(Source data)
┄┄┄┄┄┄┄┄┄┄┄┄┄┄┄┄┄┄┄┄

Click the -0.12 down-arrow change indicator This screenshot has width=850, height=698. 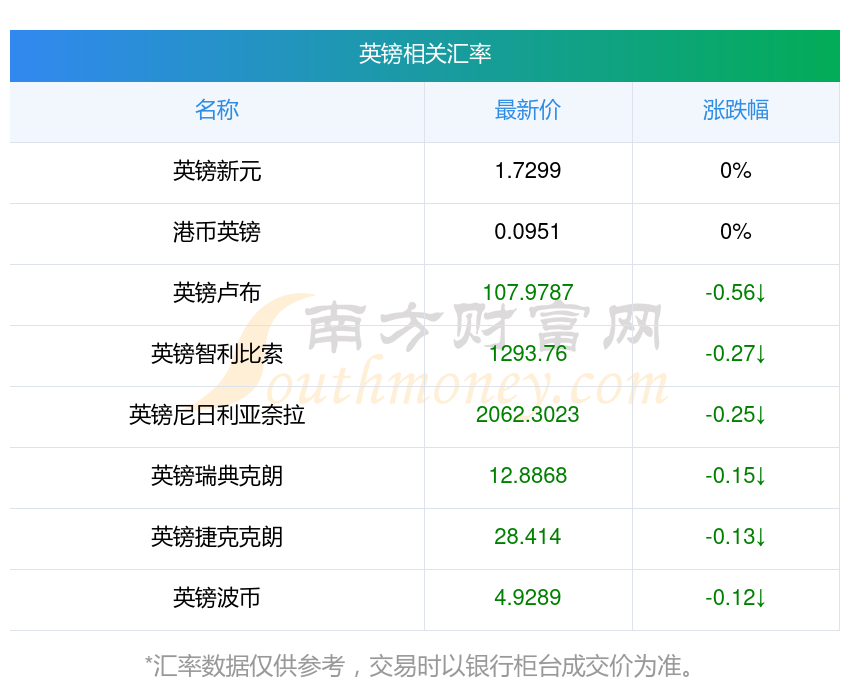click(736, 598)
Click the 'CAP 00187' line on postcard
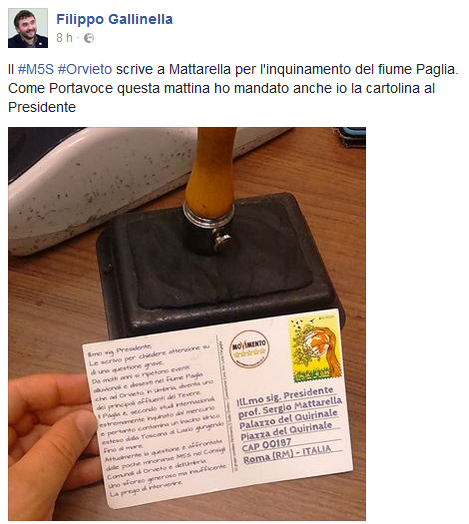The height and width of the screenshot is (524, 469). [x=266, y=445]
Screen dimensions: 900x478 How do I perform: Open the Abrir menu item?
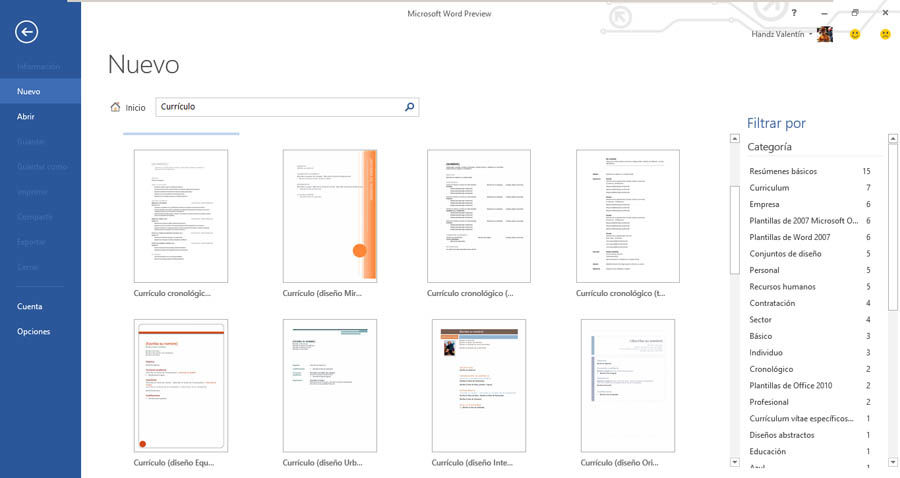(26, 116)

┄┄┄┄┄┄┄┄┄┄┄┄┄┄┄┄┄┄┄┄

Task requirements: Copy the records above word for word, starting at the line that contains "Screen dimensions: 900x478" and continuing through the end of the records. Omit the pictures.

Final answer:
Screen dimensions: 900x478 How do I perform: Open the Abrir menu item?
(26, 116)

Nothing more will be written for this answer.